Photo by Cinematerial.com

Like all forms of love, even the ones projected on screens eventually fade. What distinguishes American cinema from the same art form elsewhere has always been the proverbial, and even more predictable, happy ending. Americans have traditionally shown little interest in movies that end on a sad note. And they downright despise when a film fades to black, the final credits appear, and the audience is left not knowing how to feel.

Ambivalence is a positively unpatriotic, un-American impulse. In movies, we like to see narrative clarity: good triumphing over evil; heroes riding off into the sunset; and love affairs that, in Act I, seem mismatched, but by the final curtain, the guy gets the girl.

Movies about the legal system have their own familiar plotlines, but they, too, usually have satisfying resolutions—so unlike what happens in actual courtrooms. Hollywood, for instance, has always had a crush on crusading lawyers, unlike in novels, where lawyers are more often depicted as evil and duplicitous—with Dickens, Kafka and Dostoyevsky fine practitioners of that craft.

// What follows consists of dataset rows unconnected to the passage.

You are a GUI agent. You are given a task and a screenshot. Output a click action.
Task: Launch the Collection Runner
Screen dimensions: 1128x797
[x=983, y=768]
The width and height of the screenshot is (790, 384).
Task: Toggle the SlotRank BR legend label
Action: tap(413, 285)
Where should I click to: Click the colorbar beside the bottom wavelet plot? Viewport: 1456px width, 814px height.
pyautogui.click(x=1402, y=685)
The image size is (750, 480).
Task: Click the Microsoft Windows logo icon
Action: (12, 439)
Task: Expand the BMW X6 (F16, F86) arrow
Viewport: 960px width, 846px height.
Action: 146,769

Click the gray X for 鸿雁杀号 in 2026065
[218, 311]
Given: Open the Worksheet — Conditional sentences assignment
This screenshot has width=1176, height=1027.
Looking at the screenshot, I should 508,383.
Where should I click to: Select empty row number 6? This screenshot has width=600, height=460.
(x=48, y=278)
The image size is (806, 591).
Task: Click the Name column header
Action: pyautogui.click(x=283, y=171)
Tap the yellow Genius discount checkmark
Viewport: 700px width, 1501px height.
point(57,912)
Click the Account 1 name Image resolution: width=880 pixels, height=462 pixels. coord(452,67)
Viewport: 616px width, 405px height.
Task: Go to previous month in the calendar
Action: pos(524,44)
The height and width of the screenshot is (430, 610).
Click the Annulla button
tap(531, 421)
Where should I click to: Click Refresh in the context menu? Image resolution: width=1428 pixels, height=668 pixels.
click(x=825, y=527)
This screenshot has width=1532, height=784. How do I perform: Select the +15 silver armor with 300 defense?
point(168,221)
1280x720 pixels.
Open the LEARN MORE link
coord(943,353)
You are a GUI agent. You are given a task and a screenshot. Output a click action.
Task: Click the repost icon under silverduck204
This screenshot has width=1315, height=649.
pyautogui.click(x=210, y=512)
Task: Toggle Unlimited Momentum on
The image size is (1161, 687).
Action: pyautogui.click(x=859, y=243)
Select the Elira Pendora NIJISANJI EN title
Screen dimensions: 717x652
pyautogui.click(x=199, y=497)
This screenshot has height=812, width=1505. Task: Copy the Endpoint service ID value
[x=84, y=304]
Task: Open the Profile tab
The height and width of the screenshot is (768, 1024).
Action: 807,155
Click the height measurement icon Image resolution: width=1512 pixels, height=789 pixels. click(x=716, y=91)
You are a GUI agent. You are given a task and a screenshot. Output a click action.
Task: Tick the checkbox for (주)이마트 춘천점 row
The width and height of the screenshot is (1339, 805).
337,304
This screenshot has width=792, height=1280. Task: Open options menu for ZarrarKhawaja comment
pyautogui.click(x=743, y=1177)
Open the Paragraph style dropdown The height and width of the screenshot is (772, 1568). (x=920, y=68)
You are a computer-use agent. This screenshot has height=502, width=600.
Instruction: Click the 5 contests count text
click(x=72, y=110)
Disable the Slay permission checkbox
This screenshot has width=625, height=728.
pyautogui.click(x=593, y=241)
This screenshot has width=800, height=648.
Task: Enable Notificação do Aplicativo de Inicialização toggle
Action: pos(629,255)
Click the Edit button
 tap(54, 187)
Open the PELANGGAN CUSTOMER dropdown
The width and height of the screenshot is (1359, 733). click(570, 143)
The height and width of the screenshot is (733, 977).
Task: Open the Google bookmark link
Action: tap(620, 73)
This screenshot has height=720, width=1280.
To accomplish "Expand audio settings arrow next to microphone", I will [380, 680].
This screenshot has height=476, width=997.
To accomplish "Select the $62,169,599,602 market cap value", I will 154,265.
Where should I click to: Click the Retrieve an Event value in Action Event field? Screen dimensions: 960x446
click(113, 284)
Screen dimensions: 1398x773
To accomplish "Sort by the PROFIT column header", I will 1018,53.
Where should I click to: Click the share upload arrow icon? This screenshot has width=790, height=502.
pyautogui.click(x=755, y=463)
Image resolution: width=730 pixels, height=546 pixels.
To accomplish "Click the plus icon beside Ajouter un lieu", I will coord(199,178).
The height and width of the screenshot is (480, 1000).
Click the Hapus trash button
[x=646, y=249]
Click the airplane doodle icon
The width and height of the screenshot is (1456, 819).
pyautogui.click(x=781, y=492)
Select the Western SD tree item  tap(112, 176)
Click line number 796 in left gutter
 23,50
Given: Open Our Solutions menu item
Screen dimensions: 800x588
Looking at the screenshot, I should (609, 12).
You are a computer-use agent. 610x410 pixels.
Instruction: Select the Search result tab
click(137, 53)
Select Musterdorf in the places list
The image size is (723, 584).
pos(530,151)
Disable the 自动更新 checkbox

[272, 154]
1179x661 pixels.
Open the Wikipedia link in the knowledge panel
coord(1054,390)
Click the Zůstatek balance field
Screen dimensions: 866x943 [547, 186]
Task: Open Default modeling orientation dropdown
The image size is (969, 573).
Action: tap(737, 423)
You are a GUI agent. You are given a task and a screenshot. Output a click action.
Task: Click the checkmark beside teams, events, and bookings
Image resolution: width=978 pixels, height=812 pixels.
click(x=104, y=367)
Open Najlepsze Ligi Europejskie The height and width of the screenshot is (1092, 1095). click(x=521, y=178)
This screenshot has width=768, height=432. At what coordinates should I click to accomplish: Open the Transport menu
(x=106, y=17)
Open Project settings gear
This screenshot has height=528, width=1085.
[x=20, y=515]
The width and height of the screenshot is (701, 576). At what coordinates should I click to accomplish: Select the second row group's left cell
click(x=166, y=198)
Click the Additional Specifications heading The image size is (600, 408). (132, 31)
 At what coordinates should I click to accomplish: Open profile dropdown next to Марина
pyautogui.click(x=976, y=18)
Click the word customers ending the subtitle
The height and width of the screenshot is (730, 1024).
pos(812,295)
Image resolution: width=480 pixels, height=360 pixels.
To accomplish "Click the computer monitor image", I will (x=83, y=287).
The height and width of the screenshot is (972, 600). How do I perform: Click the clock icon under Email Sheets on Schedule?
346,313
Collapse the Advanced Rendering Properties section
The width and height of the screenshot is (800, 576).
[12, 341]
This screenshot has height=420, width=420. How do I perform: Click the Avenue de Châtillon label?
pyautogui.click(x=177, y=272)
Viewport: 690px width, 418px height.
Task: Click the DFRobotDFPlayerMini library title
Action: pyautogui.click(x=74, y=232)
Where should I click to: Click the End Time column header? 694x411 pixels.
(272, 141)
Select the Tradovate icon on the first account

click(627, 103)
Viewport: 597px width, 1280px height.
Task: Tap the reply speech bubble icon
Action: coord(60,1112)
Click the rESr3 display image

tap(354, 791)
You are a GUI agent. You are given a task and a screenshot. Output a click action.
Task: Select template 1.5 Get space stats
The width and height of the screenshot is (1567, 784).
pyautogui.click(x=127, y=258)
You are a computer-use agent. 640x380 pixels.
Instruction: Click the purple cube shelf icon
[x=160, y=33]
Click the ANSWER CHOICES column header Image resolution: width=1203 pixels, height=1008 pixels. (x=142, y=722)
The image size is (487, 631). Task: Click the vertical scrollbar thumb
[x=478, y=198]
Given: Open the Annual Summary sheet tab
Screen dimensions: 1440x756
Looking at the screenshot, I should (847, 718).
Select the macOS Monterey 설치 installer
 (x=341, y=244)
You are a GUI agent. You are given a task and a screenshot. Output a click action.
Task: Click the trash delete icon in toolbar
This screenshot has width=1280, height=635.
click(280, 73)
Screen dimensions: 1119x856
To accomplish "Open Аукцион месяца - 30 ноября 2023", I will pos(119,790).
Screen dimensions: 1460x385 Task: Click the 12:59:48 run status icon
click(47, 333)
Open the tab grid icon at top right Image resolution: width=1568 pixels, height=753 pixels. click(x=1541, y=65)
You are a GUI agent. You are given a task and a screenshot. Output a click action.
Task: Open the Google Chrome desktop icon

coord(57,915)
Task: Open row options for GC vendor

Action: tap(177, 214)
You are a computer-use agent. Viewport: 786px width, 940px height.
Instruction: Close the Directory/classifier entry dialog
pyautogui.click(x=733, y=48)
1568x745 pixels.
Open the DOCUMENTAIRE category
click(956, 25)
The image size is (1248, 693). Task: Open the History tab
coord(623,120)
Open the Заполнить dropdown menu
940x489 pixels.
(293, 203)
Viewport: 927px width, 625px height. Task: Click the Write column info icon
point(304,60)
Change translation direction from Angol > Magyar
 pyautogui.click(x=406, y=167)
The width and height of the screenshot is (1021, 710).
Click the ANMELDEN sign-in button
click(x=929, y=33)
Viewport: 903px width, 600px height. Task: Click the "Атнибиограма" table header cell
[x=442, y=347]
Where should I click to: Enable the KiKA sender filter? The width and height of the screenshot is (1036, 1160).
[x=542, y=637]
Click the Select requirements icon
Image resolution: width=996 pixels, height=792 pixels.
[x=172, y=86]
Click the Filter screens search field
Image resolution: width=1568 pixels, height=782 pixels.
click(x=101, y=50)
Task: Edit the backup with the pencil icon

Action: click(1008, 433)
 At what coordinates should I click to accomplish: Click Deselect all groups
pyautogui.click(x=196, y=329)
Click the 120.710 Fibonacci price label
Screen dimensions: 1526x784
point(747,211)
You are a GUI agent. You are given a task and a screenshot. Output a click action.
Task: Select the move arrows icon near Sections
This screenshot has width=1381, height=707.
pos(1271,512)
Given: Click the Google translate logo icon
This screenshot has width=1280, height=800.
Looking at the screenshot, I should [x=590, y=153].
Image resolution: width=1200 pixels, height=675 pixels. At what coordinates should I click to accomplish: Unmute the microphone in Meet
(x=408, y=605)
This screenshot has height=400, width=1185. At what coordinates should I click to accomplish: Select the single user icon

When it comes to movie heroes, the quintessential moral archetype has been Atticus Finch from To Kill a Mockingbird. But he is not alone. Cinema has offered a virtual parade of eloquent charmers, jury-seducers of the first order. To name a few examples, there’s Paul Biegler (Anatomy of a Murder), Frank Galvin (The Verdict), Henry Drummond (Inherit the Wind), Sir Wilfrid Robarts (Witness for the Prosecution), Sandy Stern (Presumed Innocent) and Kathryn Murphy (The Accused)—among scores of other smooth courtroom specialists—all with a God complex and a clear conscience.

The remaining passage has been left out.